» **Excerpt to read**:
■ ■ ■ ■ ■

Professor William Baxter worked for Visa on this matter. His 1983 article in the
Journal of Law and Economics presented many of the key concepts of two-sided
markets within the context of the determination of interchange fees. The modern
literature now recognizes that the interchange fee is at least partly a device for
determining the pricing structure for the card system.27 Some regulators and antitrust
authorities, while recognizing the two-sided nature of the business, have argued in recent
years that the interchange fee is set at a level that encourages the overuse of cards.
5.2. Stock exchange mergers
In recent years, stock exchanges have increasingly looked to merge with each other.

■ ■ ■ ■ ■

» **What is required**: Name every proper noun in the interchange-fee text.

» **Available data**:
■ ■ ■ ■ ■

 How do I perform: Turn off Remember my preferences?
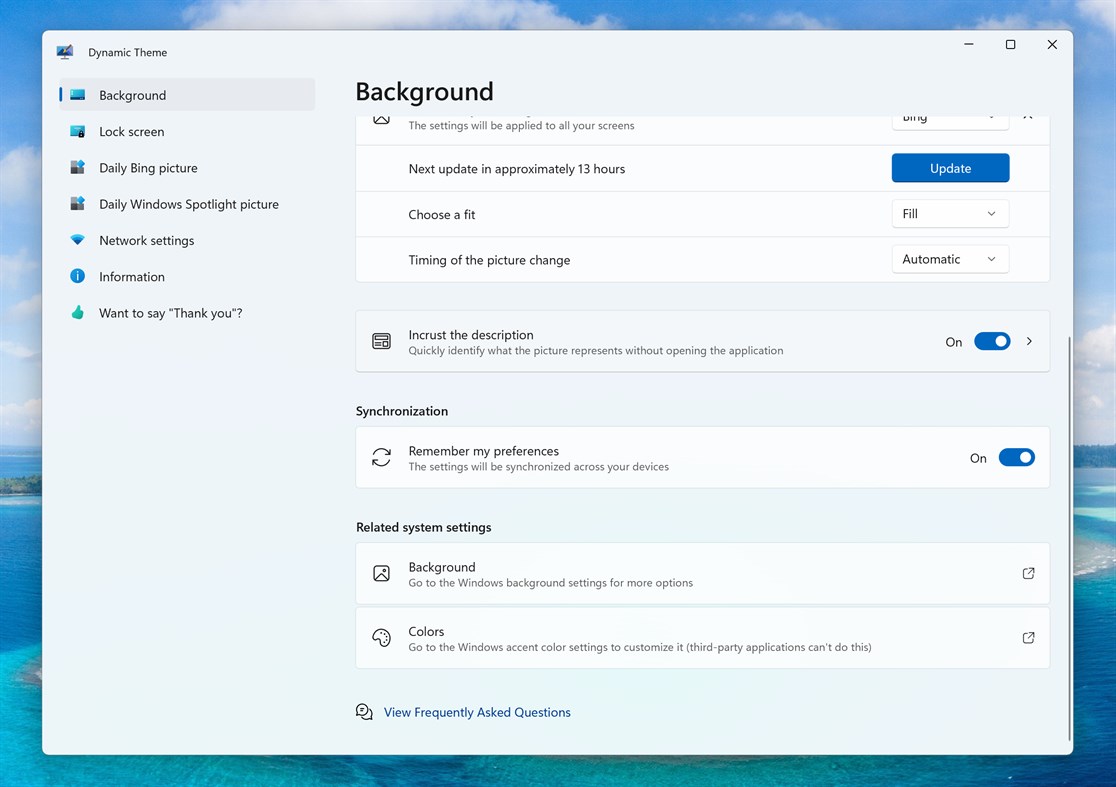pos(1017,457)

■ ■ ■ ■ ■

» **Exercise answer**: William Baxter, Visa, Journal of Law and Economics